Adaptada de: Val-da Silva, 2010
Existem algumas evidências de que as sinapses elétricas podem estar envolvidas na patogênese da epilepsia. Estudos recentes mostraram que a comunicação elétrica entre células cerebrais pode contribuir para a sincronização excessiva de atividade neuronal que ocorre durante as convulsões epileptiformes. Trabalhos realizados com EEG observaram oscilações de alta frequência (> 100Hz) que refletem uma sincronização de tempo curto da atividade elétrica neuronal. Outros estudos mostram que a ativação neuronal via junção comunicante poderia gerar as oscilações de alta frequência que precedem e/ou iniciam crises epilépticas, também demonstrando que a expressão das conexinas foi observada em áreas de foco epiléptico após crises induzidas em ratos. Além disso, evidências demonstraram que bloqueadores de junções comunicantes podem ter efeitos antiepilépticos. Por exemplo, o tratamento com o bloqueador de junções comunicantes carbenoxolona reduziu a frequência e a duração das convulsões em modelos animais de epilepsia. Bloqueadores de sinapses elétricas no hipocampo (uma região do cérebro frequentemente envolvida na epilepsia) também reduziram a excitabilidade neuronal dessa área e, portanto, tiveram efeitos antiepilépticos. Outro fator importante que pode demonstrar essa relação entre as sinapses elétricas e a epilepsia é a neuroinflamação. A inflamação cerebral pode contribuir para a excitabilidade neuronal por meio da ativação de células imunológicas e da liberação de substâncias pró-inflamatórias, como citocinas e quimiocinas. A inflamação pode afetar a permeabilidade das junções comunicantes, resultando em modificações na transferência de íons e na alteração da comunicação elétrica entre neurônios. Um exemplo de inflamação que pode afetar as sinapses elétricas é a encefalite viral. A encefalite viral é uma doença inflamatória do sistema nervoso que pode levar a convulsões e danos cerebrais, podendo resultar em crises epilépticas.

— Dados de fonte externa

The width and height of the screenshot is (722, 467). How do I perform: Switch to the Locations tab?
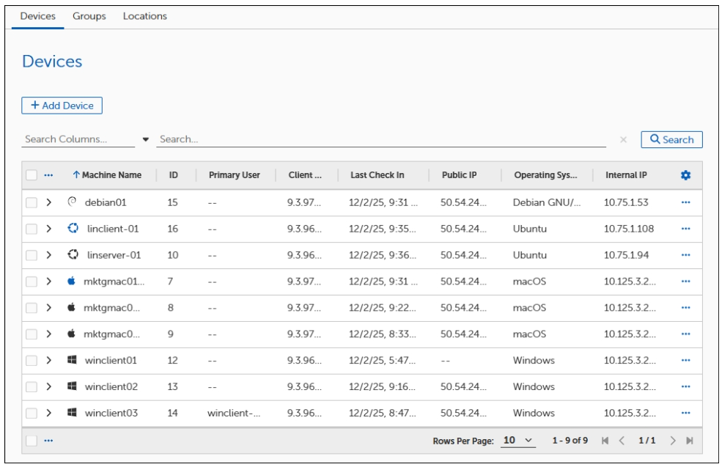coord(144,16)
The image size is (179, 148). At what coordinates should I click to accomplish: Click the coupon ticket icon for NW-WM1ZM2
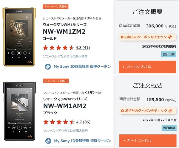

Em resumo, a comunicação elétrica entre células cerebrais pode desempenhar um papel importante na patogênese da epilepsia. Embora ainda haja muito a ser descoberto sobre a relação entre as sinapses elétricas e a epilepsia, esses estudos recentes sugerem que os bloqueadores de junções comunicantes podem ser uma opção promissora para o tratamento da epilepsia. Porém, é muito importante que trabalhos futuros investiguem as repercussões desses bloqueadores no perfil eletrofisiológico e relacionando os resultados com os achados bioquímicos, no intuito de conhecer melhor esse mecanismo e consequentemente potencializar as alternativas terapêuticas.